---------- EXTRACTED RECORDS

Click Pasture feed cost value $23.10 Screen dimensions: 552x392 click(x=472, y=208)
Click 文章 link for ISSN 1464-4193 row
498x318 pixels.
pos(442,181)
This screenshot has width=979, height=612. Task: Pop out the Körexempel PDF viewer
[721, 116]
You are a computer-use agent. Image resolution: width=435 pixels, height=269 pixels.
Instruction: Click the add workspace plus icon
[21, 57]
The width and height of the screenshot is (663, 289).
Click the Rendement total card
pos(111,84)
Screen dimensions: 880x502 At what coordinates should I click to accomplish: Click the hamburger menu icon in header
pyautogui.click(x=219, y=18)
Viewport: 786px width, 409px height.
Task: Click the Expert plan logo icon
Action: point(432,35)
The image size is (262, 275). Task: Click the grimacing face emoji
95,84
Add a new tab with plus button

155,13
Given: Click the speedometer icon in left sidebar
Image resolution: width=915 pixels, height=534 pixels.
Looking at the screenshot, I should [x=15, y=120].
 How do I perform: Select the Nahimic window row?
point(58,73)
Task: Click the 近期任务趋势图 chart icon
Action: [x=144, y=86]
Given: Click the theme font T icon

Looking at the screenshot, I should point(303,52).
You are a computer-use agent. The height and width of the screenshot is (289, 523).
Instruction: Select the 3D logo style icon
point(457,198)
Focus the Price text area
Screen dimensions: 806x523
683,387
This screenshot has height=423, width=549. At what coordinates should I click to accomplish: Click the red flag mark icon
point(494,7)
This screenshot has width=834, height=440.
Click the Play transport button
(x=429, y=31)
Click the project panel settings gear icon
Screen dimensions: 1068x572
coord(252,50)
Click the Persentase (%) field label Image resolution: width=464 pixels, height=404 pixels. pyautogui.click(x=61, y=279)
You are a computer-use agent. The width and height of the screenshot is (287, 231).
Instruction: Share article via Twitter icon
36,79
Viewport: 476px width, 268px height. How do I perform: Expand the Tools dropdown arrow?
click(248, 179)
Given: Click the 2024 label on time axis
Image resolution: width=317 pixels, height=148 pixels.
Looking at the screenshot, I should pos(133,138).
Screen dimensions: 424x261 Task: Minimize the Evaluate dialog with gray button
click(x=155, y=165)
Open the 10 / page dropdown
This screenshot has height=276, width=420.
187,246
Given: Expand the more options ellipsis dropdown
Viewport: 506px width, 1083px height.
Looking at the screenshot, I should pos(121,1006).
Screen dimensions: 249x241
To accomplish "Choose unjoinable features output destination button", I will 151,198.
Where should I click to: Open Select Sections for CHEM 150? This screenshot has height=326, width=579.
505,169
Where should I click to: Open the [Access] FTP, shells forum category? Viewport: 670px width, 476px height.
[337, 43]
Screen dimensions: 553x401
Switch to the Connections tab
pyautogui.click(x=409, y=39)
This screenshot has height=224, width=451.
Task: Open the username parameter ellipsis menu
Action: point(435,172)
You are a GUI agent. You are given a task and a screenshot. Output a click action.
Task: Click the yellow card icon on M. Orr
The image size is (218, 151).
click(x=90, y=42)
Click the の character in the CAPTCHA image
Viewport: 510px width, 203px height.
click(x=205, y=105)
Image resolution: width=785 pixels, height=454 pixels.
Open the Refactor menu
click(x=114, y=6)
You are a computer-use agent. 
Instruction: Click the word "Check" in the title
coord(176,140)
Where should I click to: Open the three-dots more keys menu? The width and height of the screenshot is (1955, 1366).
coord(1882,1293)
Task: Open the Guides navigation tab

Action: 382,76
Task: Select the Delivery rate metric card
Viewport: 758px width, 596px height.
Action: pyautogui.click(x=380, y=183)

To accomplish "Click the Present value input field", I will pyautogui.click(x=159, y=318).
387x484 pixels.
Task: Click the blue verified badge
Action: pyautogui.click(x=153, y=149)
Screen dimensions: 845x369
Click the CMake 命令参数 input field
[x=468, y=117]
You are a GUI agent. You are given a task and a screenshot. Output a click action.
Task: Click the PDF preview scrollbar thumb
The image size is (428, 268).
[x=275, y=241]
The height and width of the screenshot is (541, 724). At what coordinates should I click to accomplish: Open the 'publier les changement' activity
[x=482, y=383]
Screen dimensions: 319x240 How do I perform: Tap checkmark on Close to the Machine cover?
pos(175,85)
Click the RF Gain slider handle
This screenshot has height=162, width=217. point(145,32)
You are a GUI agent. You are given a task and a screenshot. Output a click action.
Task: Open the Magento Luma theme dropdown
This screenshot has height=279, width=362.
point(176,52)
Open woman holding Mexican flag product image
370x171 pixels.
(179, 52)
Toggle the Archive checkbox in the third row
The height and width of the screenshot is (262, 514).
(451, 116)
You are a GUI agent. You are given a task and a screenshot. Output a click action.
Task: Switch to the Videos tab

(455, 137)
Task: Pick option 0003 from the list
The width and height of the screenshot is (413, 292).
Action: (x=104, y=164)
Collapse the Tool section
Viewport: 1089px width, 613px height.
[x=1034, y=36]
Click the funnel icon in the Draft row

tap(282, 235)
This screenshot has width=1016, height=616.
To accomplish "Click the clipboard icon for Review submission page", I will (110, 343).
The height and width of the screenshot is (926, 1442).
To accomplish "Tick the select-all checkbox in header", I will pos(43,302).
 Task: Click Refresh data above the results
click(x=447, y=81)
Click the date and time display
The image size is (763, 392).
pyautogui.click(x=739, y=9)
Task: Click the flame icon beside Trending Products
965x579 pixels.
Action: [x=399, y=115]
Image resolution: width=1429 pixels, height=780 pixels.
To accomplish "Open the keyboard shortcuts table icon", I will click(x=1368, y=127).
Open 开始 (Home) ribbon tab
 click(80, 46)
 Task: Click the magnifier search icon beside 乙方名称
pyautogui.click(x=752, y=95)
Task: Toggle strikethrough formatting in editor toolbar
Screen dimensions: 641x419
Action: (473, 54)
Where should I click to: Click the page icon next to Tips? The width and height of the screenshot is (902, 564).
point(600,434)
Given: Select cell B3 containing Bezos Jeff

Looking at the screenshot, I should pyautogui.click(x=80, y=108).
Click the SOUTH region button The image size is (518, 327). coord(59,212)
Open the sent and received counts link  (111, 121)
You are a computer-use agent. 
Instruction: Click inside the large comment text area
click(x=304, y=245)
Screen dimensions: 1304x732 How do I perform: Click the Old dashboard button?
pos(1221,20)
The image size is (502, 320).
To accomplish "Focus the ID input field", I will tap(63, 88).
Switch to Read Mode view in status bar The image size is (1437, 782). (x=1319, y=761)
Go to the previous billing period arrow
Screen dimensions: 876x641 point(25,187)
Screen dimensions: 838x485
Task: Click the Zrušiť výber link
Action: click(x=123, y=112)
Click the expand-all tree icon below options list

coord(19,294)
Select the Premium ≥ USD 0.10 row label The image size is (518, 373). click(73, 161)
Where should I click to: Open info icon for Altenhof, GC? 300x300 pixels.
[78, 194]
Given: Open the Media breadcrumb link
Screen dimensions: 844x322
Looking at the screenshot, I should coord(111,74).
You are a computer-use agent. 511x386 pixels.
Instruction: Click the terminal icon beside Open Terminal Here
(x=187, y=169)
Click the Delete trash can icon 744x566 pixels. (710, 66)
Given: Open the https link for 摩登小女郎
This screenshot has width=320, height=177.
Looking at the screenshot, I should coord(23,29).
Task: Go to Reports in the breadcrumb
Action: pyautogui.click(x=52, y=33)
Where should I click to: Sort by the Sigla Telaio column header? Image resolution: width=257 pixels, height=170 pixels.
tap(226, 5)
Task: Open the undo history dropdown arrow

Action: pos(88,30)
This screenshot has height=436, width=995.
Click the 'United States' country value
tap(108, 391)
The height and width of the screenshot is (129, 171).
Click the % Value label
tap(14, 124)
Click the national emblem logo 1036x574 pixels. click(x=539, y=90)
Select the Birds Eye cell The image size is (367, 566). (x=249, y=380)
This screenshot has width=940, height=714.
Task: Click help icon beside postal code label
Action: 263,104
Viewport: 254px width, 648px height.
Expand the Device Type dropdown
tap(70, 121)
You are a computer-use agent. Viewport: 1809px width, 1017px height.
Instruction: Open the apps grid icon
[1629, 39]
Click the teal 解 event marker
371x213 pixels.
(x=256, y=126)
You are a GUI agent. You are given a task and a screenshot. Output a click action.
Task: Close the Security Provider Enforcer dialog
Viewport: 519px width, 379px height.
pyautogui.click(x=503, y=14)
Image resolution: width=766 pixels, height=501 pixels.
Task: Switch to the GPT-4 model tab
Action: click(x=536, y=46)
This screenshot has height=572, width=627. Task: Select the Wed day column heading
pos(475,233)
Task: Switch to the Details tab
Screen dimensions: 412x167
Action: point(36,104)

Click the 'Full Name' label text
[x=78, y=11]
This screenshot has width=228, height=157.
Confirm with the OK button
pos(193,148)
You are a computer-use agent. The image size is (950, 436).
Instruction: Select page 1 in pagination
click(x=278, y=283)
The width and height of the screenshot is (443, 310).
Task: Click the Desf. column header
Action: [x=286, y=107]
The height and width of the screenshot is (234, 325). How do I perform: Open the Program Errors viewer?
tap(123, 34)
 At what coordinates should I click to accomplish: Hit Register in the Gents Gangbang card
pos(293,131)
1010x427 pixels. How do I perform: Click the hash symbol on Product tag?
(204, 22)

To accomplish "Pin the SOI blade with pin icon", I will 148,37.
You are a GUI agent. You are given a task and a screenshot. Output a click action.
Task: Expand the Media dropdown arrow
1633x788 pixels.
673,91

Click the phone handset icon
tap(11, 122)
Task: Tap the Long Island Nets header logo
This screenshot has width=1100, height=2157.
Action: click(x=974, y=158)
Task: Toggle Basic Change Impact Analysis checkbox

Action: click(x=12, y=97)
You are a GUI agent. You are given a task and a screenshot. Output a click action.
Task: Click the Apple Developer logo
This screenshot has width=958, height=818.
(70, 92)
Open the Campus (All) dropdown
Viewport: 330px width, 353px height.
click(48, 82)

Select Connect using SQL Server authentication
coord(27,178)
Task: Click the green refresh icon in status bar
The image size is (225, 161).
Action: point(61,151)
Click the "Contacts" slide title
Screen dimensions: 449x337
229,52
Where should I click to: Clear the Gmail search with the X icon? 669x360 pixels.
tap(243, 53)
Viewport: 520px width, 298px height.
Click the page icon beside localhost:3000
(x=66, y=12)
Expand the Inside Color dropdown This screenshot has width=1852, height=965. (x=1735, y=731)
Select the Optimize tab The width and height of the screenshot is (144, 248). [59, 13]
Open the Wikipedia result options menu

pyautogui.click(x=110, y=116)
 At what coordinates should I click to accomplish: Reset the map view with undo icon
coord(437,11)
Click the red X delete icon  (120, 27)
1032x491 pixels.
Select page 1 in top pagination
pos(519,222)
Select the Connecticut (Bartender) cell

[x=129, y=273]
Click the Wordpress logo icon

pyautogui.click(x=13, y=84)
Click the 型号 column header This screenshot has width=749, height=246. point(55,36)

--------------------

■ ABOUT THIS EXERCISE:
Would you repeat, exactly and with nothing added, every line from the line containing "Select the Connecticut (Bartender) cell" through the last line of the records above?

■ RESULT BELOW:
Select the Connecticut (Bartender) cell

[x=129, y=273]
Click the Wordpress logo icon

pyautogui.click(x=13, y=84)
Click the 型号 column header This screenshot has width=749, height=246. point(55,36)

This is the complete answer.